Agreed. The basic philosophy of REST is to use the web infrastructure. The HTTP Status codes are the messaging framework that allows parties to communicate with each other without increasing the HTTP payload. They are already established universal codes conveying the status of response, and therefore, to be truly RESTful, the applications must use this framework to communicate the response status.

Sending an error response in a HTTP 200 envelope is misleading, and forces the client (api consumer) to parse the message, most likely in a non-standard, or proprietary way. This is also not efficient - you will force your clients to parse the HTTP payload every single time to understand the "real" response status. This increases processing, adds latency, and creates an environment for the client to make mistakes.


The main choice is do you want to treat the HTTP status code as part of your REST API or not.

Both ways work fine. I agree that, strictly speaking, one of the ideas of REST is that you should use the HTTP Status code as a part of your API (return 200 or 201 for a successful operation and a 4xx or 5xx depending on various error cases.) However, there are no REST police. You can do what you want. I have seen far more egregious non-REST APIs being called "RESTful."

At this point (August, 2015) I do recommend that you use the HTTP Status code as part of your API. It is now much easier to see the return code when using frameworks than it was in the past. In particular, it is now easier to see the non-200 return case and the body of non-200 responses than it was in the past.

The HTTP Status code is part of your api

  1. You will need to carefully pick 4xx codes that fit your error conditions. You can include a rest, xml, or plaintext message as the payload that includes a sub-code and a descriptive comment.

  2. The clients will need to use a software framework that enables them to get at the HTTP-level status code. Usually do-able, not always straight-forward.

  3. The clients will have to distinguish between HTTP status codes that indicate a communications error and your own status codes that indicate an application-level issue.

The HTTP Status code is NOT part of your api

  1. The HTTP status code will always be 200 if your app received the request and then responded (both success and error cases)

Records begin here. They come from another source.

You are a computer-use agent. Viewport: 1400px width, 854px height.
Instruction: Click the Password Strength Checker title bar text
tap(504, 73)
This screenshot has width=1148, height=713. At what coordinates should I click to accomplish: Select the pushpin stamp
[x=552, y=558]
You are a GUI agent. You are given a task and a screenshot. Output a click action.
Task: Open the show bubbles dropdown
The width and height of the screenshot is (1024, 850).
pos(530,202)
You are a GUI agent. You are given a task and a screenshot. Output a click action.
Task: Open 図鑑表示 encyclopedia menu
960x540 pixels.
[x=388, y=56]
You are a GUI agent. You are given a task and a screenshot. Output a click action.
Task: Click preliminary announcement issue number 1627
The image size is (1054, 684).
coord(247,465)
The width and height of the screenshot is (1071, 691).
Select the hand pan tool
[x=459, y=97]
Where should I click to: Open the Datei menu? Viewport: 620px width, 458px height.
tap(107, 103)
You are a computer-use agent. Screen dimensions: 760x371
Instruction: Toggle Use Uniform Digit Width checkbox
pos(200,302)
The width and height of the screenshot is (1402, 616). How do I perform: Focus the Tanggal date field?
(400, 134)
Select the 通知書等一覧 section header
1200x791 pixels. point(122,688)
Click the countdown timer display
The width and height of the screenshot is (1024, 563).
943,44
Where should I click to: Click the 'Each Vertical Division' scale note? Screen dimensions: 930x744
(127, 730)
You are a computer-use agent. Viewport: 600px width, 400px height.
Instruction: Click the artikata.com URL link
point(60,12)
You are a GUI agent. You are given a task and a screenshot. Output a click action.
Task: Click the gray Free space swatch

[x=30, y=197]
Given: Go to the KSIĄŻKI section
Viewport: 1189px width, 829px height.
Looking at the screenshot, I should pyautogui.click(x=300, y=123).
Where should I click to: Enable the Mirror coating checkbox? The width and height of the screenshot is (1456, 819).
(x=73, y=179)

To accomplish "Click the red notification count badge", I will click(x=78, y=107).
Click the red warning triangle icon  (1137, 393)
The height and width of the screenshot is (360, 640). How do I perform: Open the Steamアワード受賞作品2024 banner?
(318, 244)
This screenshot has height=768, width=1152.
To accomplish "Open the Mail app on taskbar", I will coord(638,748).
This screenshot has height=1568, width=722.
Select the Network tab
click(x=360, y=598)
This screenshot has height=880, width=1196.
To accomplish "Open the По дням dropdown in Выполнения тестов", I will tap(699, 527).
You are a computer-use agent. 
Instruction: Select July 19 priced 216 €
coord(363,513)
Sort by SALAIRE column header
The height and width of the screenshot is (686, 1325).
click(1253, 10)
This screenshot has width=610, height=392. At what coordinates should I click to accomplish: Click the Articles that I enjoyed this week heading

  2. ALL of your responses should include "envelope" or "header" information. Typically something like:

    envelope_ver: 1.0
    status:  # use any codes you like. Reserve a code for success. 
    msg: "ok" # A human string that reflects the code. Useful for debugging.
    data: ...  # The data of the response, if any.
  3. This method can be easier for clients since the status for the response is always in the same place (no sub-codes needed), no limits on the codes, no need to fetch the HTTP-level status-code.

Here's a post with a similar idea: http://yuiblog.com/blog/2008/10/15/datatable-260-part-one/

Main issues:

  1. Be sure to include version numbers so you can later change the semantics of the api if needed.

  2. Document...


Don't forget the 5xx errors as well for application errors.

In this case what about 409 (Conflict)? This assumes that the user can fix the problem by deleting stored resources.

Otherwise 507 (not entirely standard) may also work. I wouldn't use 200 unless you use 200 for errors in general.


If the client quota is exceeded it is a server error, avoid 5xx in this instance.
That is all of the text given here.